Copy the complete listing exactly as shown.

Materials provided START

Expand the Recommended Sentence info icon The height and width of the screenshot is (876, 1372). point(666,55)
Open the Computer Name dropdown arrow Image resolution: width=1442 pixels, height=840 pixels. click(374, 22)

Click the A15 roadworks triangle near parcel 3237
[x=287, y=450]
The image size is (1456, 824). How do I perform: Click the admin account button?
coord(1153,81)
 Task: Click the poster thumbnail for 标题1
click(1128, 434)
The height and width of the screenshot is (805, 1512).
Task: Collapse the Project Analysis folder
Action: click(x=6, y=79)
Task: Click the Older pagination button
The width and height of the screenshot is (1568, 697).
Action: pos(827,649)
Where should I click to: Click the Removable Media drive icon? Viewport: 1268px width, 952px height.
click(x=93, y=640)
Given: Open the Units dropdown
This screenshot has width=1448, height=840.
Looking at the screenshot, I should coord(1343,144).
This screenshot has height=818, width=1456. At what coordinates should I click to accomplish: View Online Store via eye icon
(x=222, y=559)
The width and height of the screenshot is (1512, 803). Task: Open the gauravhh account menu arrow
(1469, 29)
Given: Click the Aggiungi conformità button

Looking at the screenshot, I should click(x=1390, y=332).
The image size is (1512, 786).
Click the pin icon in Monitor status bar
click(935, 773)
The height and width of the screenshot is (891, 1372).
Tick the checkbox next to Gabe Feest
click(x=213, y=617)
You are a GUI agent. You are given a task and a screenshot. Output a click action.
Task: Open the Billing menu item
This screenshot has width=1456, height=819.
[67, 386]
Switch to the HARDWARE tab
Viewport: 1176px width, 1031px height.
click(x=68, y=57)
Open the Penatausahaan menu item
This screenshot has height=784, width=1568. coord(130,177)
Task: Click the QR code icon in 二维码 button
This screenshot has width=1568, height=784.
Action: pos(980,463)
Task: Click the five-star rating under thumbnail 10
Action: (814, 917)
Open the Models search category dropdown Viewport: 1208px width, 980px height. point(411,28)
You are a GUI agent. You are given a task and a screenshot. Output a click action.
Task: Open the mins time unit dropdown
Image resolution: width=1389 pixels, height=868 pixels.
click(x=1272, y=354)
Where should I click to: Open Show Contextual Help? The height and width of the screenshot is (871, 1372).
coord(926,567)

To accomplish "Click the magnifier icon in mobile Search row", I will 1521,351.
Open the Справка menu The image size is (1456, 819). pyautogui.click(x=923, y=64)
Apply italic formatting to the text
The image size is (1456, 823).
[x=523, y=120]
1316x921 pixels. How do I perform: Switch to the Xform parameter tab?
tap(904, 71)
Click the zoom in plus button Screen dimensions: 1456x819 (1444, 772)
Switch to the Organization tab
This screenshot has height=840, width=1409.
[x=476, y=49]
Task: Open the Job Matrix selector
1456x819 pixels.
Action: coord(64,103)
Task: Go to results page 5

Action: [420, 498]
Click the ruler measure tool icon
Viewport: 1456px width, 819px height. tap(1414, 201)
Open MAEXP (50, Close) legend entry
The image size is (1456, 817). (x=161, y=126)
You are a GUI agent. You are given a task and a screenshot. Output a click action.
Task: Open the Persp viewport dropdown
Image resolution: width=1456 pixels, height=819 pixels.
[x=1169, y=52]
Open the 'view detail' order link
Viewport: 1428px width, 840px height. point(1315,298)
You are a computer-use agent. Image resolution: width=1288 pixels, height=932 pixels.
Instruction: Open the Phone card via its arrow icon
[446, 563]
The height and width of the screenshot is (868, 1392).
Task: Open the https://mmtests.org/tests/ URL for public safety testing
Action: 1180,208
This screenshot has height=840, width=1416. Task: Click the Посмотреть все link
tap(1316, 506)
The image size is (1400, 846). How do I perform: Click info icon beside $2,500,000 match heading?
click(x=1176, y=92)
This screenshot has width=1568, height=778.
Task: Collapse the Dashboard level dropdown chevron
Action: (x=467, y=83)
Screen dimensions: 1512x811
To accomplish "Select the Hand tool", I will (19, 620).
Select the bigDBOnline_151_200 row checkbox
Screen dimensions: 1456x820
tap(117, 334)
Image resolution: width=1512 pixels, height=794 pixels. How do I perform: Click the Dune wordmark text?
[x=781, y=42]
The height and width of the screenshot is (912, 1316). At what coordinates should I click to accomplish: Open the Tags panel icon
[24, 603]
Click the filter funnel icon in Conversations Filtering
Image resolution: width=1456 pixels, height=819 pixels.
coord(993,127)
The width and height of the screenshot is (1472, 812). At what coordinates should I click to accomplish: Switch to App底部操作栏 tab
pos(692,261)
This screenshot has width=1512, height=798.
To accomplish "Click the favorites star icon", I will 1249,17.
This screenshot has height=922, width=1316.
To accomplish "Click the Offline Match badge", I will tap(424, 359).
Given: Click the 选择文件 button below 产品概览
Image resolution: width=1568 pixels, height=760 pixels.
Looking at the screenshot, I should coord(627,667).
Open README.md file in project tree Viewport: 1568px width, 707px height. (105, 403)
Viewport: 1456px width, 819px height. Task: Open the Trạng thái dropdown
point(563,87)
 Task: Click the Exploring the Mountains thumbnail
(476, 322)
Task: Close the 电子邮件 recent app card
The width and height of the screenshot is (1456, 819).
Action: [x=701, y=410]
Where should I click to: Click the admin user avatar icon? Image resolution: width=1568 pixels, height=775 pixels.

Materials provided END

### Exercise result
Expand the Recommended Sentence info icon The height and width of the screenshot is (876, 1372). point(666,55)
Open the Computer Name dropdown arrow Image resolution: width=1442 pixels, height=840 pixels. click(374, 22)

Click the A15 roadworks triangle near parcel 3237
[x=287, y=450]
The image size is (1456, 824). How do I perform: Click the admin account button?
coord(1153,81)
 Task: Click the poster thumbnail for 标题1
click(1128, 434)
The height and width of the screenshot is (805, 1512).
Task: Collapse the Project Analysis folder
Action: click(x=6, y=79)
Task: Click the Older pagination button
The width and height of the screenshot is (1568, 697).
Action: pos(827,649)
Where should I click to: Click the Removable Media drive icon? Viewport: 1268px width, 952px height.
click(x=93, y=640)
Given: Open the Units dropdown
This screenshot has width=1448, height=840.
Looking at the screenshot, I should coord(1343,144).
This screenshot has height=818, width=1456. At what coordinates should I click to accomplish: View Online Store via eye icon
(x=222, y=559)
The width and height of the screenshot is (1512, 803). Task: Open the gauravhh account menu arrow
(1469, 29)
Given: Click the Aggiungi conformità button

Looking at the screenshot, I should click(x=1390, y=332).
The image size is (1512, 786).
Click the pin icon in Monitor status bar
click(935, 773)
The height and width of the screenshot is (891, 1372).
Tick the checkbox next to Gabe Feest
click(x=213, y=617)
You are a GUI agent. You are given a task and a screenshot. Output a click action.
Task: Open the Billing menu item
This screenshot has width=1456, height=819.
[67, 386]
Switch to the HARDWARE tab
Viewport: 1176px width, 1031px height.
click(x=68, y=57)
Open the Penatausahaan menu item
This screenshot has height=784, width=1568. coord(130,177)
Task: Click the QR code icon in 二维码 button
This screenshot has width=1568, height=784.
Action: pos(980,463)
Task: Click the five-star rating under thumbnail 10
Action: (814, 917)
Open the Models search category dropdown Viewport: 1208px width, 980px height. point(411,28)
You are a GUI agent. You are given a task and a screenshot. Output a click action.
Task: Open the mins time unit dropdown
Image resolution: width=1389 pixels, height=868 pixels.
click(x=1272, y=354)
Where should I click to: Open Show Contextual Help? The height and width of the screenshot is (871, 1372).
coord(926,567)

To accomplish "Click the magnifier icon in mobile Search row", I will 1521,351.
Open the Справка menu The image size is (1456, 819). pyautogui.click(x=923, y=64)
Apply italic formatting to the text
The image size is (1456, 823).
[x=523, y=120]
1316x921 pixels. How do I perform: Switch to the Xform parameter tab?
tap(904, 71)
Click the zoom in plus button Screen dimensions: 1456x819 (1444, 772)
Switch to the Organization tab
This screenshot has height=840, width=1409.
[x=476, y=49]
Task: Open the Job Matrix selector
1456x819 pixels.
Action: coord(64,103)
Task: Go to results page 5

Action: [420, 498]
Click the ruler measure tool icon
Viewport: 1456px width, 819px height. tap(1414, 201)
Open MAEXP (50, Close) legend entry
The image size is (1456, 817). (x=161, y=126)
You are a GUI agent. You are given a task and a screenshot. Output a click action.
Task: Open the Persp viewport dropdown
Image resolution: width=1456 pixels, height=819 pixels.
[x=1169, y=52]
Open the 'view detail' order link
Viewport: 1428px width, 840px height. point(1315,298)
You are a computer-use agent. Image resolution: width=1288 pixels, height=932 pixels.
Instruction: Open the Phone card via its arrow icon
[446, 563]
The height and width of the screenshot is (868, 1392).
Task: Open the https://mmtests.org/tests/ URL for public safety testing
Action: 1180,208
This screenshot has height=840, width=1416. Task: Click the Посмотреть все link
tap(1316, 506)
The image size is (1400, 846). How do I perform: Click info icon beside $2,500,000 match heading?
click(x=1176, y=92)
This screenshot has width=1568, height=778.
Task: Collapse the Dashboard level dropdown chevron
Action: (x=467, y=83)
Screen dimensions: 1512x811
To accomplish "Select the Hand tool", I will (19, 620).
Select the bigDBOnline_151_200 row checkbox
Screen dimensions: 1456x820
tap(117, 334)
Image resolution: width=1512 pixels, height=794 pixels. How do I perform: Click the Dune wordmark text?
[x=781, y=42]
The height and width of the screenshot is (912, 1316). At what coordinates should I click to accomplish: Open the Tags panel icon
[24, 603]
Click the filter funnel icon in Conversations Filtering
Image resolution: width=1456 pixels, height=819 pixels.
coord(993,127)
The width and height of the screenshot is (1472, 812). At what coordinates should I click to accomplish: Switch to App底部操作栏 tab
pos(692,261)
This screenshot has width=1512, height=798.
To accomplish "Click the favorites star icon", I will 1249,17.
This screenshot has height=922, width=1316.
To accomplish "Click the Offline Match badge", I will tap(424, 359).
Given: Click the 选择文件 button below 产品概览
Image resolution: width=1568 pixels, height=760 pixels.
Looking at the screenshot, I should coord(627,667).
Open README.md file in project tree Viewport: 1568px width, 707px height. (105, 403)
Viewport: 1456px width, 819px height. Task: Open the Trạng thái dropdown
point(563,87)
 Task: Click the Exploring the Mountains thumbnail
(476, 322)
Task: Close the 电子邮件 recent app card
The width and height of the screenshot is (1456, 819).
Action: [x=701, y=410]
Where should I click to: Click the admin user avatar icon? Image resolution: width=1568 pixels, height=775 pixels.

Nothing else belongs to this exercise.